Tenaciously Teal (T. Teal) grew out of my love for fellow cancer fighters in the chemo room. I delivered care packs faithfully for sixteen months before T. Teal was formalized into a 501c3 nonprofit. After we became official, with direction from our Board of Directors, we began expanding to other treatment centers. Of course I continued to deliver care packs and trained new volunteers, but ever so surely my job became less about the personal connections made on a care pack run and more about running a business.
Running a business was never the plan or trajectory I had anticipated for my life. I spent almost ten years working for Child Welfare, and six of those years were spent as a case manager. Essentially I worked in the “trenches” and one-on-one with families in need every day. It was hard, but it was were my heart lied, with the people. See I have always wanted to help people, which I believe is a reason why T. Teal has grown so organically. It is meeting a real need and we are an organization with a desire to help and love others.

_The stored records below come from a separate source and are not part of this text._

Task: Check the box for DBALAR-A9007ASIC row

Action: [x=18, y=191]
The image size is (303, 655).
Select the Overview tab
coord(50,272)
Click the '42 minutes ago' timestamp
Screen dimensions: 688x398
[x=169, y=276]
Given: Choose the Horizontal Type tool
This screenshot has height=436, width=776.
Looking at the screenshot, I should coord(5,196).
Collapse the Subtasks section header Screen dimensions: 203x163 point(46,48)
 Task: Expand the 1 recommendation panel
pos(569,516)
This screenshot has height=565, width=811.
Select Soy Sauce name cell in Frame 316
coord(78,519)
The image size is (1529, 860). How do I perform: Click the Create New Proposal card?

To get my fix of loving people I somewhat selfishly have kept a small cancer treatment center (with only 10 chemo chairs) as a place I can go and deliver care packs and stay connected with the frontlines of the ministry. Lately I’ve thought that I need to pass this treatment center off to a volunteer, because we have a welcomed problem of staying really busy. Nevertheless I planned to see our monthly deliveries through August and carved out some time Thursday morning. As I left the office yesterday I loaded up care packs in my car for the next morning and headed to my next appointment. I planned to arrive early to get caught up on emails that had flooded my inbox, and was feeling really good about the planned sit down time to focus on some replies.

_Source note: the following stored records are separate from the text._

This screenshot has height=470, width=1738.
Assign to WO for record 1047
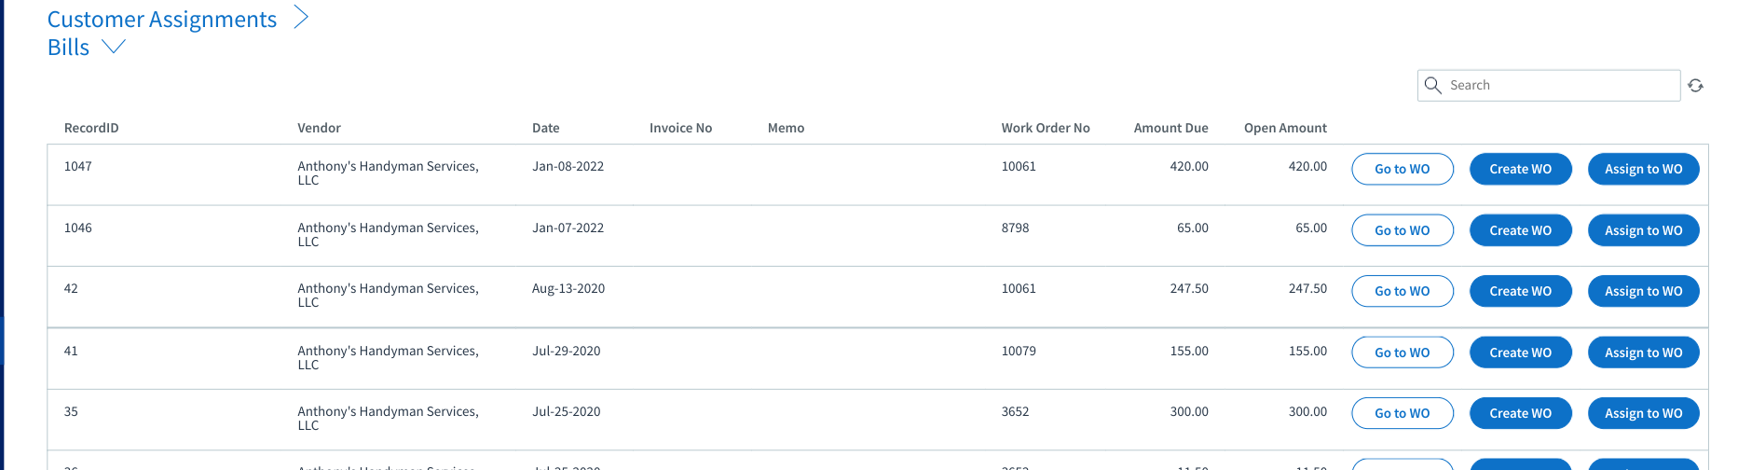click(x=1644, y=169)
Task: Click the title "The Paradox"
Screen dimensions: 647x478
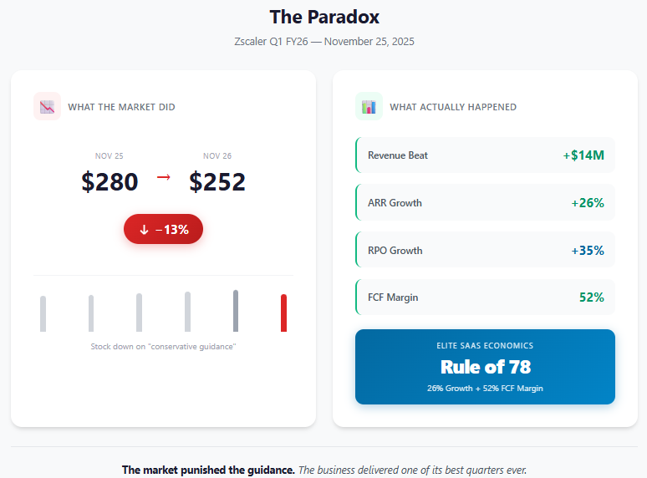Action: 324,18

The moment I got in my car I felt this tug in my heart. My heart was telling me I needed to go to that little treatment center right now and forget about the emails. My brain promptly told me “no Tarah, you really need to get caught up” and then my heart said “someone is there that needs to see you”. Somewhat unconsciously I followed my heart and pulled up to the little treatment center and grabbed the care packs.

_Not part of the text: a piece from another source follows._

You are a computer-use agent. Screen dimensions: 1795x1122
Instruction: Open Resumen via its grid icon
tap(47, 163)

I walked in to see a young lady sitting by herself who told me she was waiting on someone receiving chemo. I smiled and walked over to a man in the corner by himself who immediately began looking through the care pack with excitement and a few “wows”. I then ventured to a woman named Marilyn who’s fighting Multiple Myeloma. Marilyn and I found ourselves in a long conversation. She was interested in my story and I was interested in hers, and we are both believers so we talked about our faith. As we hugged good bye my eyes caught the young lady still sitting by herself behind Marilyn and I, but she now had tears running down her cheeks. I turned to pat her on the back and ask if she was ok. The gentle touch seemed to cause the tears to flood, and in a muffled voice she said “I am so scared. My mom is back there and fighting Stage IV cancer”. The tears flooded out even more and in that moment the man in the corner began hobbling over to us ever so slowly to put his arms around the young lady. I’ve learned in my 34 years of life that sometimes you’re just not going to have the right words to say, and in those moments the best thing you can do is pray. I asked if I could pray over her and she willingly accepted the offer. So this man from the corner, myself, and a tearful daughter bowed our heads in the middle of the waiting room and prayed. It was a powerful moment that words can’t appropriately describe, but it was obvious to all three of us that there was a sense of peace in the room as we opened our eyes to embrace one another.
As I said goodbye to the young daughter, I said “you were the reason I was supposed to come here today. God told me there was someone I needed to see and I believe it was you”.